Chewing on Tuna
Today we caught a Yellowfin tuna, Thunnus albacares, the biggest fish I have seen in my life. I could barely lift it from the ground and it was incredible to see the engineering of such a powerfully fast animal. Small fluorescent yellow finlets distinctly outlined the streamlined tail of the fish, leading to paired horizontal keels spreading out either side of a thin caudal peduncle. Despite our catch not sharing the endangered and critically endangered status of relatives Atlantic and Southern Bluefin tuna respectively, it was still difficult to enjoy the catch of such a large and fecund fish with the naivety I once had. Wasting nothing, we tasted hunks of meat as we delicately filleted the flesh like butter from the bones.

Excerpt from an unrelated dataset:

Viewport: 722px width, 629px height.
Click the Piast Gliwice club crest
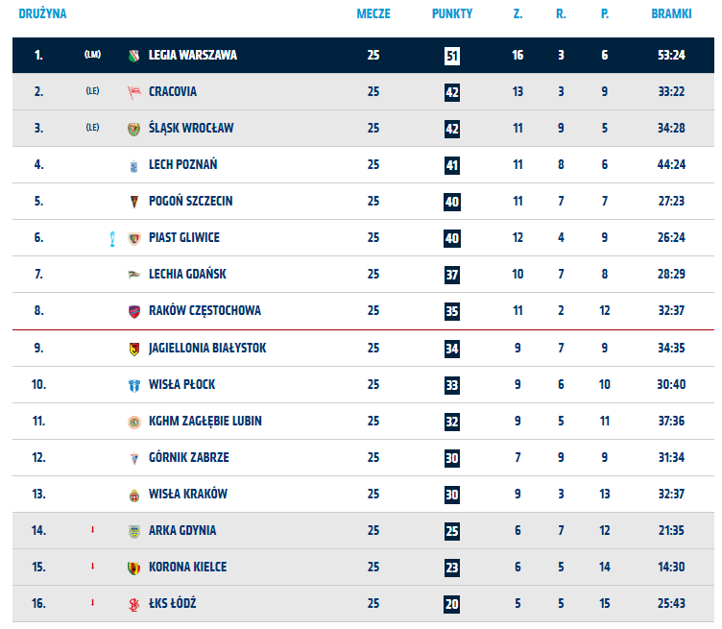[x=134, y=238]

The sheer size of the fish will allow us to feast on the delicious French cuisine of carpaccio, tataki and ceviche for a long time to come.
It’s been many days since seen we’ve seen land, a strange concept to grasp. Today with waves and whistles (shrieks from me), we reached out to touch a pod of dolphins which played at the bow. The wind dropped so we took down the sails to stop for a quick swim. The sparkling sea has been taunting us for many hot days, so we gratefully dove in, chucking lumps of Sargassum seaweed at each other. As we splashed about on the surface, we felt tiny in comparison to the 4500 meters below us. The light pierced through the blue and after some impressive acrobatic launches off the deck, we turned the motor on to keep charging North.